● **About this exercise**: Set down exactly, from the records below, the line with "Task: Favorite the blue Kia Rio" through the line with "This screenshot has height=675, width=1200.", and nothing else.

● **Record set**:

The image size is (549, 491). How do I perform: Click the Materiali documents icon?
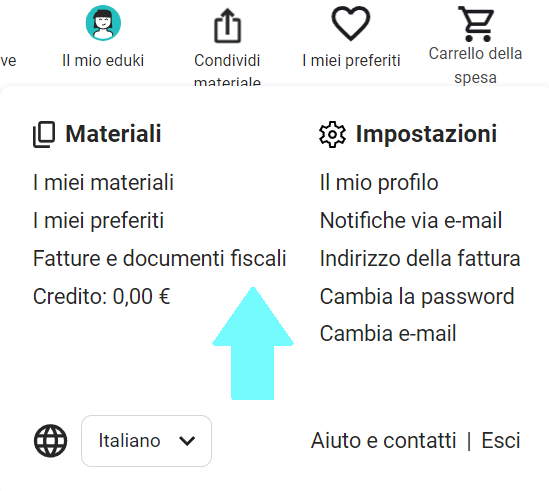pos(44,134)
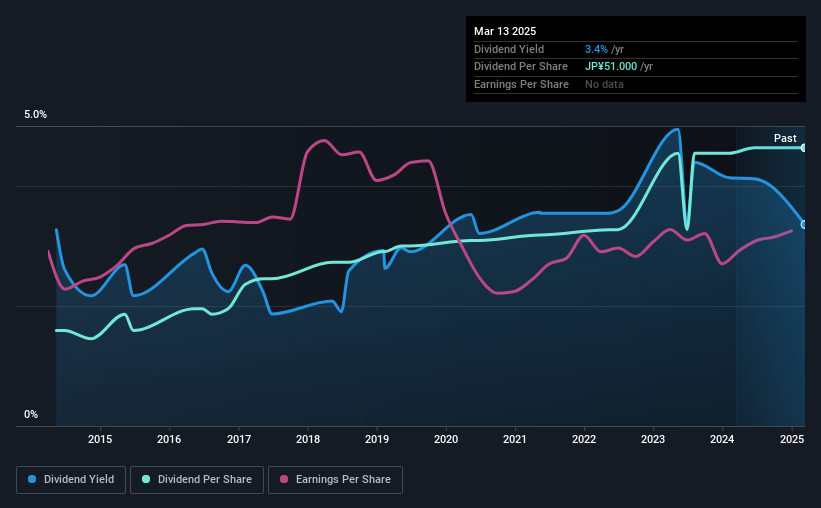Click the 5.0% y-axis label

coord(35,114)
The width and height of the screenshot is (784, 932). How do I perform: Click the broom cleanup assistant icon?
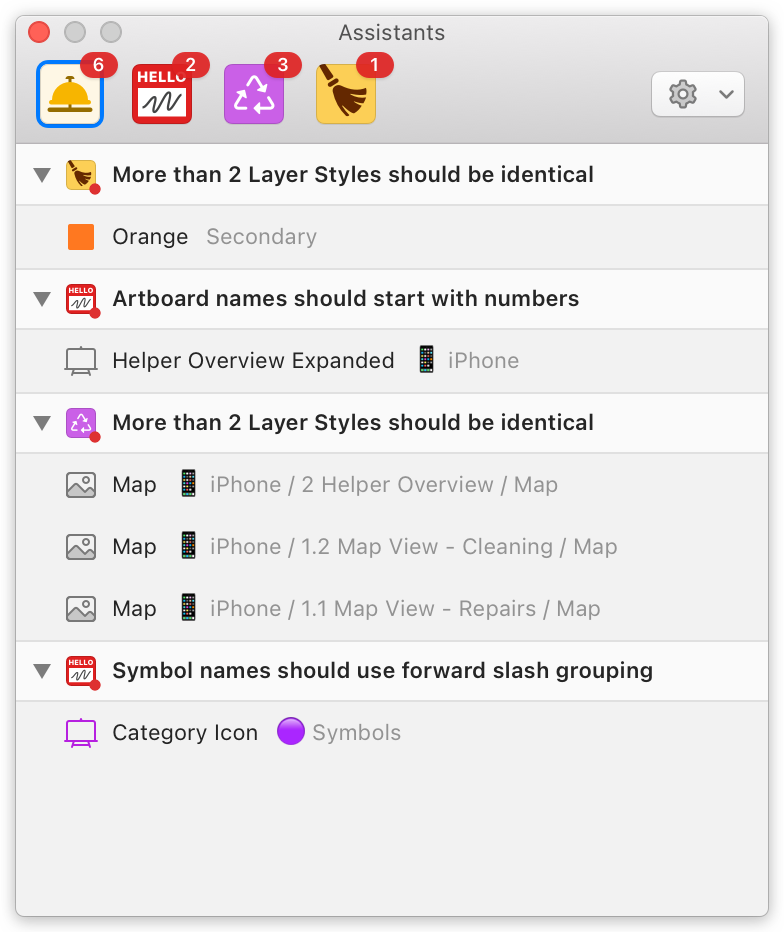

---

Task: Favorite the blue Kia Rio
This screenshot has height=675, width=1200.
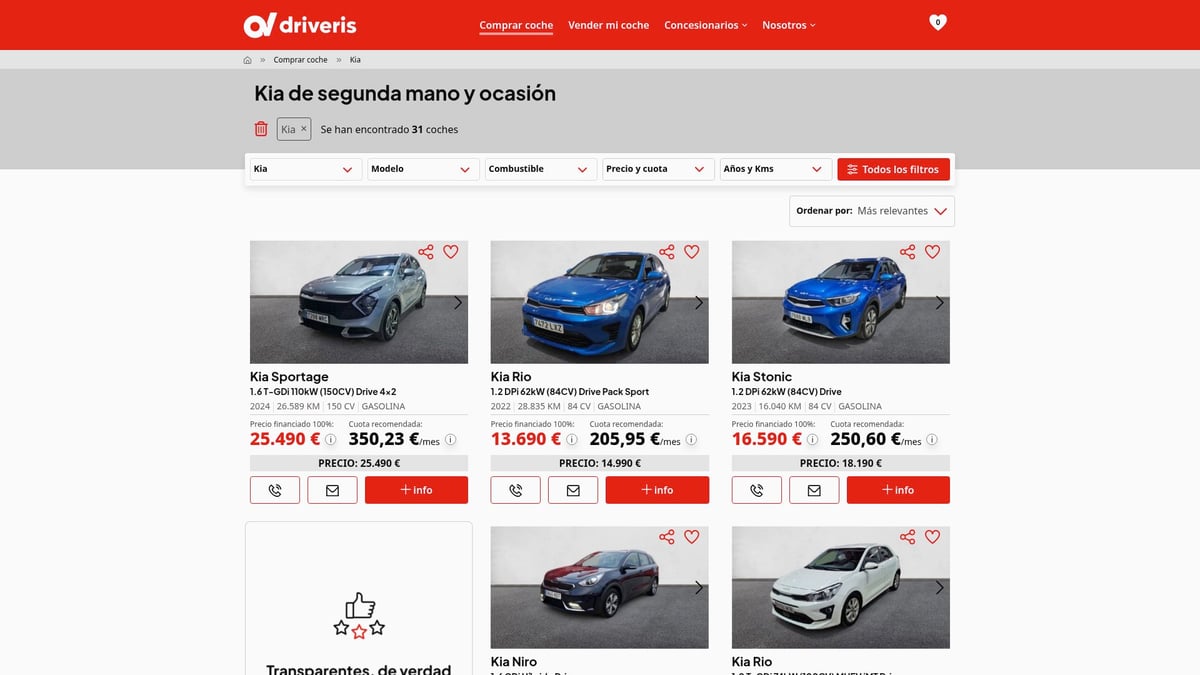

==

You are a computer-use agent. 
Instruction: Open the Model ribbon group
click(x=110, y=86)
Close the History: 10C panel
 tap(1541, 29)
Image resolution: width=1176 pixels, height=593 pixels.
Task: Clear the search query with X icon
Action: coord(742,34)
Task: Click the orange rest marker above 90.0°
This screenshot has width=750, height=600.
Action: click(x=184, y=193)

● **Task response**:
Task: Favorite the blue Kia Rio
This screenshot has height=675, width=1200.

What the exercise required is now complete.